===== EXERCISE MATERIAL

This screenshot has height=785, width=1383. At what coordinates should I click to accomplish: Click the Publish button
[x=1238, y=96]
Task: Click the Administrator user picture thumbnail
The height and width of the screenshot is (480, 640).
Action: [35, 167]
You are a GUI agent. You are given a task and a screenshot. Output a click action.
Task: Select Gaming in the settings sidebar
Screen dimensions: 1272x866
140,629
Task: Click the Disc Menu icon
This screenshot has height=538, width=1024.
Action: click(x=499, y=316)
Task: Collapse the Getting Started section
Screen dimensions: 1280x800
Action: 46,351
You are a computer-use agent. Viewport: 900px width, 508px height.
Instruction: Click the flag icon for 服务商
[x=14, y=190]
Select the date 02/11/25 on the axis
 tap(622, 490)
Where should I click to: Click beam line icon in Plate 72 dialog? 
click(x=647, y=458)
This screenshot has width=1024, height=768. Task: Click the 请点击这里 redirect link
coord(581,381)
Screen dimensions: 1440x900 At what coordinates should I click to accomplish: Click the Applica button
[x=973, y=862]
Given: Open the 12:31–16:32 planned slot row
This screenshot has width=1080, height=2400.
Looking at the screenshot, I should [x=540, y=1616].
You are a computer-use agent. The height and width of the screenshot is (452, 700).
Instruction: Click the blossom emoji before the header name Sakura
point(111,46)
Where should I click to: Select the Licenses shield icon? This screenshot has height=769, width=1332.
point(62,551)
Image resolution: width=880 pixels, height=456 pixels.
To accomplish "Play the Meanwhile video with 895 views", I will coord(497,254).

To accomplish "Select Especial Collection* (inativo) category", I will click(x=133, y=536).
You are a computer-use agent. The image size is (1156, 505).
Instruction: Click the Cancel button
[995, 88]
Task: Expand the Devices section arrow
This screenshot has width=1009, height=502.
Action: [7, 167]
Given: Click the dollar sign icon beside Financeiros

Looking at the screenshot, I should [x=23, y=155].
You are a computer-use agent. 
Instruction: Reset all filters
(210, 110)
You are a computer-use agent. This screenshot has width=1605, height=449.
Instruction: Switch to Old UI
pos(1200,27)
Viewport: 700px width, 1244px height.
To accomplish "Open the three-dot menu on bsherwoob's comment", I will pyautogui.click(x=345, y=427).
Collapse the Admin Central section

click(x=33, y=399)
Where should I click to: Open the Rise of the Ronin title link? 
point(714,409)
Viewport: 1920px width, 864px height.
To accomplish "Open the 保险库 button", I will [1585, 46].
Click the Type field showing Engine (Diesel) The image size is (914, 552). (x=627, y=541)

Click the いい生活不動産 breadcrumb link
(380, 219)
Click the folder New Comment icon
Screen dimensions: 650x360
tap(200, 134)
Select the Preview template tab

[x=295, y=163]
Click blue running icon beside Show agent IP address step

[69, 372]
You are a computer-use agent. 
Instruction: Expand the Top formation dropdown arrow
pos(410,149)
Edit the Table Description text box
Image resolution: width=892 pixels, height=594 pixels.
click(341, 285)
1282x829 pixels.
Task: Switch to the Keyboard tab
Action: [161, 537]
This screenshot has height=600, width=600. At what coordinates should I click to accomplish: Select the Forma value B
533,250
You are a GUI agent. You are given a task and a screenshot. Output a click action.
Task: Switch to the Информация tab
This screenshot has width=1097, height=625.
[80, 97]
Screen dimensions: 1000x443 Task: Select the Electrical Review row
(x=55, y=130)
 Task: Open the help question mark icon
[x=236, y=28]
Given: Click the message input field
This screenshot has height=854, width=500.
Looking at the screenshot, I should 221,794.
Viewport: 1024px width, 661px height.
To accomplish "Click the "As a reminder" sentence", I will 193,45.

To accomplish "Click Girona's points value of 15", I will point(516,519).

==========

• [WHAT IS BEING ASKED] Scan the data above line by line. Please say how many lines hold the word "will", and give only that number.

• [EXERCISE OUTPUT] 6